I began by categorizing all the usages of ImageMagick in the script, and then converted all of them, one by one, into a pure-python implementation. I used my own past experience with image processing to do this, and I also had to look through their documentation and their source code to determine how they built each algorithm so I could end up with the same results before and after this rework. This was very important because we didn’t want to rework the script to then receive possibly faulty metrics. At the same time, I even managed to fix an outstanding bug in the hero element calculations by removing the alpha channel that made the edges of the hero element blurry, and this also revealed an issue in the hero element sizing (obtaining sizes of 0) calculations which are produced elsewhere.

Once I finished with the rework, I was immediately able to use it locally, and in CI. This next phase of the rework involved assuring that the metrics before and after the change are exactly the same in all cases. In all cases except for Contentful Speed Index (CSI), the metrics matched perfectly. For CSI, the issue was that we had a different underlying algorithm for Canny-Edge detection and different parameters from what we used to use that caused this mismatch. I worked with Bas Schouten, and the performance team to resolve this issue by finding parameters that matched what we expected from the edge-detection the most, and provided similar but not exact matches in terms of metrics. We agreed upon some parameters, ran some final tests, and then confirmed that this is what we want from CSI. In other words, while I was reworking this metric, we also managed to slightly improve it’s accuracy. In the image below, note how the edges that we used to use (in green) were very noisy and had sporadic pixels defined as edges, while the new method (in red) catches the content much better without so much variance in the edges produced.
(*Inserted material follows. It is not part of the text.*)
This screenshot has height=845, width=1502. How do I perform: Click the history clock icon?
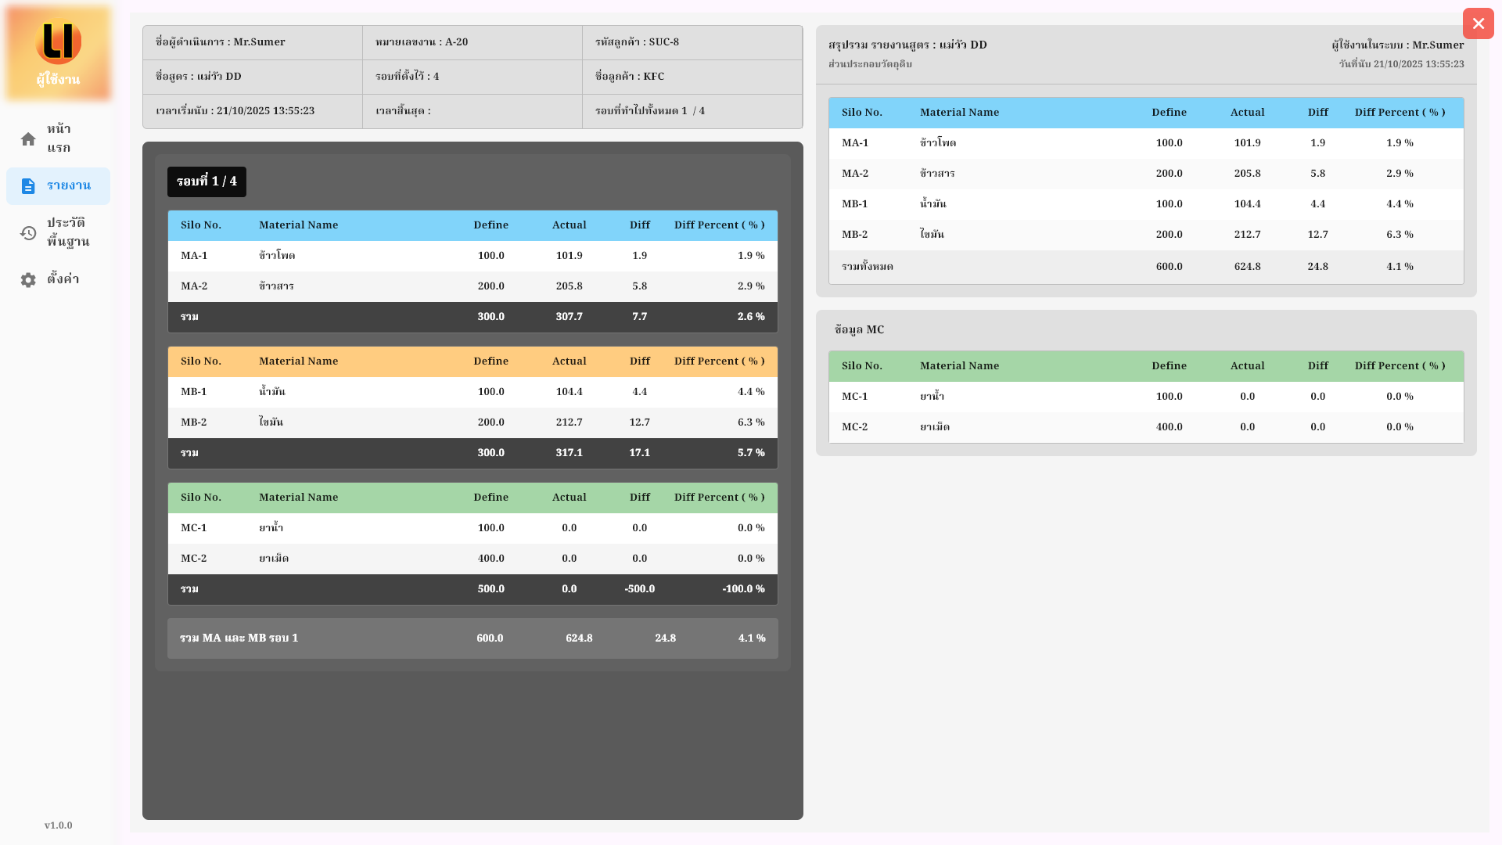(28, 233)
The old method also has a slight shift in the edges because the Gaussian smoothing kernel used was asymmetric.

Sigma Comparison of Canny-Edge Detection

Red: Edges from the new edge detection method. Green: Edges from the old edge detection method. Left: New method using a sigma of 0.7, right: new method using a sigma of 1.5. In both cases, new method edges are overlaid onto the old edges in Green (same on both sides).

 

Throughout this work, Peter Hedenskog was also very helpful with testing the changes and notifying me about bugs he found as he’s also interested in using this script in Browsertime (thank you!). Once we were all done with testing, and the metrics matched perfectly, or had minor acceptable differences, then we were able to finalize a series of patches and land it so that developers could enjoy using our tools with much less friction. Thank you to Kash Shampur for reviewing all the patches! Today, developers are able to retrigger tasks without issues or special cases, are able to easily find the results of a test in CI, and can easily use visual metrics locally without having to install extra dependencies by themselves. The risk about slower computation turned out to be a non-issue as the script runs just as quickly. This change also resulted in almost halving the number of tasks we have defined for Browsertime tests in CI as we no longer duplicate them for visual metrics which, in theory, should make the Gecko Decision task slightly faster. Overall, reworking this nearly legacy piece of code that is critical to modern performance testing was a great success! You can find the new visual metrics processing script here if you are interested.